The organisers of the Tour de France removed one likely hurdle to his quest at winning an eighth...
The organisers of the Tour de France removed one likely hurdle to his quest at winning an eighth Tour de France: the issue of an invitation to his Astana team. Christian Prudhomme, the Amaury Sport Organisation's Tour director, said that as long as the team has no "ethical problems" in the coming months, the team would be at the Tour in 2009.
This year, Prudhomme refused to invite Astana, which had four separate doping cases during the 2007 season and was forced to leave the Tour that year after its leader, Alexander Vinokourov, tested positive for a blood transfusion.
Armstrong has fought off repeated doping allegations since winning his record seven Tours, and as part of his comeback he has enlisted the services of Dr. Don Catlin to carry out a comprehensive testing program.
Prudhomme admitted that Armstrong still has plenty of star power in France. He told the Associated Press that after visiting the Tour of Poitou-Charentes in Western France, "practically the whole day, people spoke to me about the return of Lance Armstrong."

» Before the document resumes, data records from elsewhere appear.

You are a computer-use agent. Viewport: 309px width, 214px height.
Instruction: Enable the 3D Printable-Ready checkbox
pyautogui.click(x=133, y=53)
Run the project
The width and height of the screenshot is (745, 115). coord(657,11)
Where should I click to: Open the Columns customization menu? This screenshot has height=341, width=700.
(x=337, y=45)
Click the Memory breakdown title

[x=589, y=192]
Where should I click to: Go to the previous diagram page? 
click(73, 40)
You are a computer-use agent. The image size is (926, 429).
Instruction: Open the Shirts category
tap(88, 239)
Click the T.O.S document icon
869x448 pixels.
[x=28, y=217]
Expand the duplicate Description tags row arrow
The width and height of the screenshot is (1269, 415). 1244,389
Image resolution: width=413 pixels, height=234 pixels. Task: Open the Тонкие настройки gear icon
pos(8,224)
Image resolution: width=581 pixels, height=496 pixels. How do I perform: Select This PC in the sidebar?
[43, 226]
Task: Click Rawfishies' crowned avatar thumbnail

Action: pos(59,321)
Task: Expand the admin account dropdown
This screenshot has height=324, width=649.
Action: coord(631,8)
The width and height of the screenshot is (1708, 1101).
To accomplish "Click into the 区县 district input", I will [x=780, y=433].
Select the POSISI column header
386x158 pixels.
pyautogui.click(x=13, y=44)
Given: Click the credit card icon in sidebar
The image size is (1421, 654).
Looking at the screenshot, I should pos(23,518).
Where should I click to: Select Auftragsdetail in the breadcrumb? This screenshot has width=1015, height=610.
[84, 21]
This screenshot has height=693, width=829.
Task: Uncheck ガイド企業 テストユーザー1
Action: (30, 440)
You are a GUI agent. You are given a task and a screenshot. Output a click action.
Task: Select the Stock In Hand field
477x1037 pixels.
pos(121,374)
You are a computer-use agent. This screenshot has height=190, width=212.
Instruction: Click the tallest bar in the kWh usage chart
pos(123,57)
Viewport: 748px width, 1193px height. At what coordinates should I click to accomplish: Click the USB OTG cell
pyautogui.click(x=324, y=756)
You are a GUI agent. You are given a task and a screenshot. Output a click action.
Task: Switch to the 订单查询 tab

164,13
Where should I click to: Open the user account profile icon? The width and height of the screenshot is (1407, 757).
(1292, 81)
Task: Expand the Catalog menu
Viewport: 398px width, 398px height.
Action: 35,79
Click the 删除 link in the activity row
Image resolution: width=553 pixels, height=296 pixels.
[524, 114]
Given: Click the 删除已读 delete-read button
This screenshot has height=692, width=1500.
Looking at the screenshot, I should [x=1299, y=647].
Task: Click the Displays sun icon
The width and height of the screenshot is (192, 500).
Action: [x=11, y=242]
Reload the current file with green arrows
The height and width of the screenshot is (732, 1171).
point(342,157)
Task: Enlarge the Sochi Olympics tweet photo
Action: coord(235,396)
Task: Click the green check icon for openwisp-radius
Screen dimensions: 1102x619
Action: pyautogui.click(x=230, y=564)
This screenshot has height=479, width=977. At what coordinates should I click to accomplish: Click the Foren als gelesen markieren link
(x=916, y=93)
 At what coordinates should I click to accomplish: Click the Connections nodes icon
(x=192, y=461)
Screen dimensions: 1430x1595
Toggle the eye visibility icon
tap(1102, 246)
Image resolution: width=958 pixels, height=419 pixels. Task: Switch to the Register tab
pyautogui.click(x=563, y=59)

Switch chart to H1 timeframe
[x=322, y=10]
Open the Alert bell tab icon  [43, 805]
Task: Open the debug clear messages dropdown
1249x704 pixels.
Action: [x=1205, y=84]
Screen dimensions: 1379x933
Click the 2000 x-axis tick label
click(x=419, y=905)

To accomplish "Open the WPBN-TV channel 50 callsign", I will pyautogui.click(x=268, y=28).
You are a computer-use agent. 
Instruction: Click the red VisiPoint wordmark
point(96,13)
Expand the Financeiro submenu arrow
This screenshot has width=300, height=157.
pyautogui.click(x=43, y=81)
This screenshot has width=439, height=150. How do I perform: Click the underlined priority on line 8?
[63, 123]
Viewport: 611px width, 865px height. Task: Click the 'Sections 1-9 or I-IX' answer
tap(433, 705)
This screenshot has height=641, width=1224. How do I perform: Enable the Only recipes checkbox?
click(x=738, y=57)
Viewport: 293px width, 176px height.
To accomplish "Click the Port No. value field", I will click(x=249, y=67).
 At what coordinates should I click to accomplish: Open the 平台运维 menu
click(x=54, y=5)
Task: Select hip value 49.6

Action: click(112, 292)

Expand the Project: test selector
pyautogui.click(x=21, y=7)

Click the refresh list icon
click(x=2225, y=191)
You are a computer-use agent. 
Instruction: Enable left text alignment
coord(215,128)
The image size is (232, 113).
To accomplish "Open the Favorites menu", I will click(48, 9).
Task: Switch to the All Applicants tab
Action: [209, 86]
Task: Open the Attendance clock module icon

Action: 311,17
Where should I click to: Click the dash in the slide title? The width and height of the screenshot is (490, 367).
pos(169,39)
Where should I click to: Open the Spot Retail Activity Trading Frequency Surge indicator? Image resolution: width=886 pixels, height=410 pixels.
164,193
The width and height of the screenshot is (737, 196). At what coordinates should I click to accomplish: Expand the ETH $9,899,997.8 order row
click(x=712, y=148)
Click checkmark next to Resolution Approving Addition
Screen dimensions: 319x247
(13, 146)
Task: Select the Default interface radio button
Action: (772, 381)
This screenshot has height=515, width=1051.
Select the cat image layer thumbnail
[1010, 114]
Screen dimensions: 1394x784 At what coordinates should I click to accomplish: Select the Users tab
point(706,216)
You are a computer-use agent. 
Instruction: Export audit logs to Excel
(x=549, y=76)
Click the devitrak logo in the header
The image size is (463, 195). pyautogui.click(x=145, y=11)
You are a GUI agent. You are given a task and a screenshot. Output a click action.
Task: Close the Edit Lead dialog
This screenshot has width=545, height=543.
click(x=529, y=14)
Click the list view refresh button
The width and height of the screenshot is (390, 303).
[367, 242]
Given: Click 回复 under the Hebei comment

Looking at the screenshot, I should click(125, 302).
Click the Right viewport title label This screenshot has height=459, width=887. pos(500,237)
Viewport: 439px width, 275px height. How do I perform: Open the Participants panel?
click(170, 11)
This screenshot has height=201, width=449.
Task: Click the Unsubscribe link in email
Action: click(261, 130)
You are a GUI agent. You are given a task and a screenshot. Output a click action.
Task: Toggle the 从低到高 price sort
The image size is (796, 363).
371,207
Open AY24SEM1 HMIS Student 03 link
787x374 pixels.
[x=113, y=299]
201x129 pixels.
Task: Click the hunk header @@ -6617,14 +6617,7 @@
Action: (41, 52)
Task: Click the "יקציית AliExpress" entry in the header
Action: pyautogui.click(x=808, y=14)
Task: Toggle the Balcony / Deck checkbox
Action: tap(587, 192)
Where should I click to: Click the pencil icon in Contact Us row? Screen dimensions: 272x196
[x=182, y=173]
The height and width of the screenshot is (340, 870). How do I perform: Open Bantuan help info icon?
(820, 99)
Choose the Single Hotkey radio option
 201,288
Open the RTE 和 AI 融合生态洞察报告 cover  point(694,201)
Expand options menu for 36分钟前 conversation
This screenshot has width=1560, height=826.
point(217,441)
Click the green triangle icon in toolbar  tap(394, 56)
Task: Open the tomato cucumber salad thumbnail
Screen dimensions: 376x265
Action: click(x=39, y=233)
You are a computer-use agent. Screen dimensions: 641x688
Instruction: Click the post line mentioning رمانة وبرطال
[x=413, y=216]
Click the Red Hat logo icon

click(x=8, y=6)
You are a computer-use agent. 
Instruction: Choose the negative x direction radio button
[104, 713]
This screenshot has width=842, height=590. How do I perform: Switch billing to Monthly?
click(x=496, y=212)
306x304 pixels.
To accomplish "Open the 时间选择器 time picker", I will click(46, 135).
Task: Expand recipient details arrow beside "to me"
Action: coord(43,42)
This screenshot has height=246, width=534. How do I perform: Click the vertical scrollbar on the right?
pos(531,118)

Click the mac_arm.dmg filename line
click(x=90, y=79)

"The fact that he is a star ... means that this touches everyone," he said.
Prudhomme added that he hopes Armstrong will show "humanity" in his return, rather than a super-human performance which make fans suspicious. "If you have that humanity with Lance Armstrong, then we will have a very beautiful Tour de France," he said.
Going back to Cali'
Armstrong also announced Thursday that he plans to race in the 2009 Amgen Tour of California with the Astana Cycling Team. The race, which has expanded to 800 miles over nine days will visit San Diego county for the first time, and was expected to draw record crowds even without the presence of the seven-time Tour champion.
AEG president Andrew Messick was delighted to hear of Armstrong's plans. "We expect it will bring an unprecedented level of attention to our race," he said. " The scene in Las Vegas today was a little bit crazy. It was not just people who care about cycling, but people who care about what Lance does and follow him. It's an opportunity and a challenge for us to rise to the occasion."
Armstrong made it clear in his press conference on Wednesday that he would only visit races in geographical areas where leaders have made a firm commitment to battling cancer. The Tour of California has held the "Breakaway from Cancer" initiative since its inception in 2006. Messick said that he hoped that they could work with the Lance Armstrong foundation. "We think Lance's efforts are consistent with our anti-cancer initiative," he said, but denied that the race had promised anything to lure Armstrong to their race. "We have not made any financial commitments to Lance's foundation," said Messick. "We have talked about ways we can work with them."